In dairy cows, Sniffen et al. (2006) found that cows supplemented with malate had a greater milk yield. This result was also seen by Wang et al. (2009), and Guasch et al. (2017). In addition, results from Wang et al. (2009), suggest a higher nutrient digestibility and energy availability for the diets containing malate.
Although, Devant et al. (2007), did not find any increase on milk yield, they did find a trend after the 3rd week. The study concluded that malate supplementation may allow greater concentrate intakes during transition period. Foley et al. (2009), did not find any milk yield increase. However, there is an important difference with the other studies: cows were grazing. So, cows may have already received malate in the diet from fresh pasture.
Sodium DL-malate in combination with urea has also proved interesting for dairy cows with diets based on cassava chip (Khampa et al., 2006) regarding the rumen ecology changes and
theefficiency on microbial protein synthesis. In parallel, the same author added increasing amounts of sodium-DL-malate to cassava chip diets of dairy steers resulted in higher ruminal pH values, increase of propionate and a trended increase on microbial protein. Additionally, malate increased the population of amylolytic, proteolytic and cellulolytic bacteria species.

Evaluation of Different Malate Sources
The most common malate sources are malic acid, sodium and calcium salts of malic acid. Malic acid salts are supposed to be more effective at increasing pH due to its lower hydrogen supply and the presence of sodium in some salts. Sodium has an inductive effect to increase lactate uptake by Selenomonas (Nisbet and Martin, 1994).  
All previously mentioned studies are done either with malic acid or
amalate salt, but there is only one study comparing malate source influence on dairy cattle. This study was published recently by Guasch et al. (2017) during the congress of the American Society of Animal Sciences (ASAS) with more positive results for the salt.
The study of Guasch et al. (2017), found that malic acid salts
had greater effect on milk yield than malic acid in mid-lactation dairy cows (figure 3).
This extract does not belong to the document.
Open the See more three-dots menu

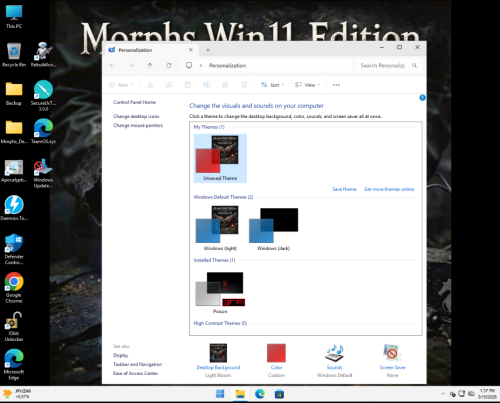pyautogui.click(x=336, y=85)
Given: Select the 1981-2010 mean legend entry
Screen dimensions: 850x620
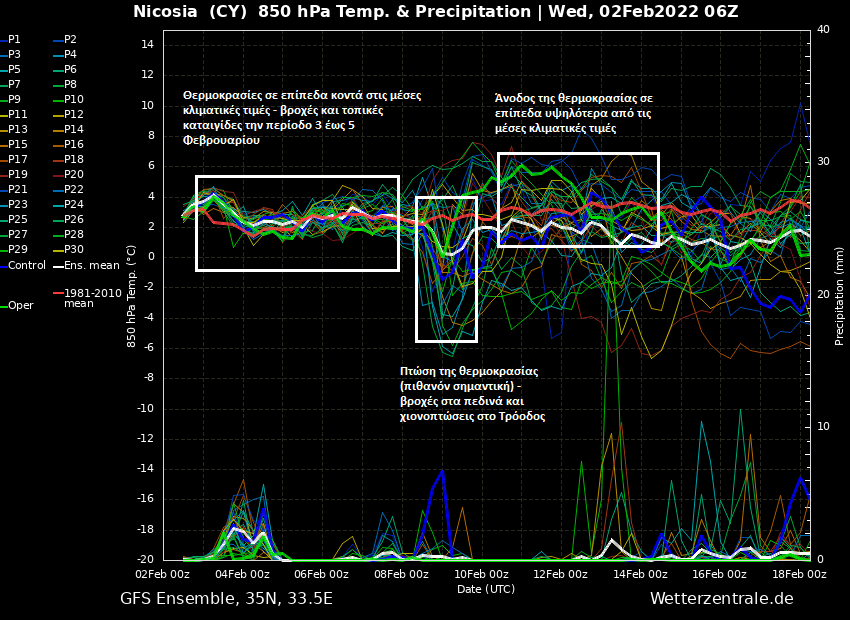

Only malic acid salts increased milk   yield and total fat production compared to a control group, whereas malic acid increased milk yield but did not have any effect on total fat production as shown in table 1.
Additionally, Guasch et al. (2017), showed a higher feed intake for the cows consuming malic acid salts. This may be explained due to a higher pH resulting from the salts, rather than possibly lower values from the addition of the acid, which would be more favorable

for cellulolytic microorganism’s growth. This leads to a more effective digestion process, that would result in the rumen emptying faster and a higher feed intake (FI) capacity. High FI capacity is important for cows that are producing milk and carrying the fetus at the same time. If it is a primiparous cow she is also using nutrients for her own growth at this stage as well.

 

Conclusions
Malate is an effective organic acid, especially in its salt form to increase pH, propionate production, digestibility, milk fat yield and milk yield. It also decreases methane production and lactate. Additionally, malate supplementation may result in greater concentrate intakeduring transition period and alleviate subacute acidosis of animals consuming high-grain diets.